Alevi toplumu için kutsal olan, cemlerini yapıp ibadetlerini yerine getirdikleri türbeler, asimilasyon politikaları kapsamında gasp edilerek camilere çevriliyor.
Bu durumun son örneği ise Ankara’da yaşandı. Ankara’nın Çubuk ilçesine bağlı Sele Köyü’nde bulunan Şah Kalender Veli Türbesi camiye çevrildi.

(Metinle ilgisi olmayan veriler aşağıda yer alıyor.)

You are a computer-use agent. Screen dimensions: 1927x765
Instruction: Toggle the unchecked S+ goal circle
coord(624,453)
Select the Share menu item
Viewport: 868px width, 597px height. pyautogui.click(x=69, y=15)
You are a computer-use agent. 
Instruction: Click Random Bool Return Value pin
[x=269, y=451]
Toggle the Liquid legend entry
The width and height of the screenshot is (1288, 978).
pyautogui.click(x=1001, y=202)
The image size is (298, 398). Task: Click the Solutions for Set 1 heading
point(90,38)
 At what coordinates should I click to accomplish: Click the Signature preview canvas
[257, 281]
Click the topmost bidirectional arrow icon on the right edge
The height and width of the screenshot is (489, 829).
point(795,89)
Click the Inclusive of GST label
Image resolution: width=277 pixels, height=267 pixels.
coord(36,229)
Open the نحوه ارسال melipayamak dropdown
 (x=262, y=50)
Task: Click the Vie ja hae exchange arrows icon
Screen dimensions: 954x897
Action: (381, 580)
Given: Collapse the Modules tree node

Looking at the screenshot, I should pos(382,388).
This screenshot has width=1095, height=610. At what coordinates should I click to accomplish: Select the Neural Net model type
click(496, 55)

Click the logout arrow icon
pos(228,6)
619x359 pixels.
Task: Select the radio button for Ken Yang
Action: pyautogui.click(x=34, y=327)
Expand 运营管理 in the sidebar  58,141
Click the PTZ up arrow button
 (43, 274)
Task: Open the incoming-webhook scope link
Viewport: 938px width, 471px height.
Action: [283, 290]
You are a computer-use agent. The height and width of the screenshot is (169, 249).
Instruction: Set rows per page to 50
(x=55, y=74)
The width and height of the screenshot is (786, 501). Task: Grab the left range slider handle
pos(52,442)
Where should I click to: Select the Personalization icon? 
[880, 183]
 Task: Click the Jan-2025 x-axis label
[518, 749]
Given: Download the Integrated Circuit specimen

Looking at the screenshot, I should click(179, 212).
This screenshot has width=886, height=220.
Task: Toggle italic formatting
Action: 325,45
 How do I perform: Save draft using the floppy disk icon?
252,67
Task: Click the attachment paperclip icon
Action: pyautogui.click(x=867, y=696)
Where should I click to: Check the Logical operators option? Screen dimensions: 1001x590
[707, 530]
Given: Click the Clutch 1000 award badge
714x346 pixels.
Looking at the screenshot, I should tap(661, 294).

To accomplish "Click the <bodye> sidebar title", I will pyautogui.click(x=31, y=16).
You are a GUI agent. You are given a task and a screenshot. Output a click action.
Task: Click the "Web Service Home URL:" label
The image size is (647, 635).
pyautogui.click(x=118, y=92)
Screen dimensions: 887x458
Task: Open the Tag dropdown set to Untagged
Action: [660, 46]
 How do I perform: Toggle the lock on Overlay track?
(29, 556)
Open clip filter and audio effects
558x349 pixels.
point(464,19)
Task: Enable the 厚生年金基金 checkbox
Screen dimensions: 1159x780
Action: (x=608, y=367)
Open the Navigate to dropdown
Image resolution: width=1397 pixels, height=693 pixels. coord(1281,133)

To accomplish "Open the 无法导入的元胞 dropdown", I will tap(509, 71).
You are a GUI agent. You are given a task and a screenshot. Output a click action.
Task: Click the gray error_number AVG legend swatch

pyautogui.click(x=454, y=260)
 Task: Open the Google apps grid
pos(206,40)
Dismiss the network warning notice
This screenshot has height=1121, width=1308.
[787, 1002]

Sosyal medya hesabından yaptığı paylaşımla yaşanan durumu eleştiren Pir Sultan Abdal Kültür Derneği (PSAKD) Kurucu Başkanı Murtaza Demir, devletin Alevilere ait olan bir ibadet yerini işgal ettiğini ve Diyanet İşleri Başkanlığı ile diğer ilgililer hakkında dava açacağını duyurdu.
ALEVİ BEKTAŞİ İNANCINA GÖRE İBADET EDİLEN TÜRBEDE ARTIK EZAN OKUNUP, NAMAZ KILINIYOR
‘Şah Kalender Veli Türbesi’ni de camiye çevirdiler!’ diyen Demir, sosyal medya hesabından yaptığı paylaşımda şunları dile getirdi:
“Vergilerimizi kendi inançları adına kullanmakla ve çocuklarımıza devlet zoruyla din dersi vermekle kalmıyor, devletin gücünü de yanlarına alıp, köylerimize kadar geliyorlar. Diyanet eliyle türbe, dergah, zaviye gibi inanç merkezlerimizi gasp ediyorlar. Amiyane deyimle ‘çöküyorlar’. Bunlardan biri de Ankara’nın Çubuk İlçesine bağlı Sele Köyü’nde bulunan Şah Kalender Veli Türbesi’dir.
M.S 1646 yılına ait Mühimme Defterleri’nde kaydı çıkan ve yüzyıllarca Alevi Bektaşi inancına göre itikad ve ibadet edilen türbede artık ezan okunup, namaz kılınıyor. Bu ulu Alevi Bektaşi Yolu sahipsiz ve kimsesiz değildir. Tecavüzcü Diyanet İşleri ve diğer ilgililer hakkında dava açıp, türbenin tekrar eski işlevini kazandırmak adına mücadele edeceğimizi, dostlarımızın bilgisine sunarız.”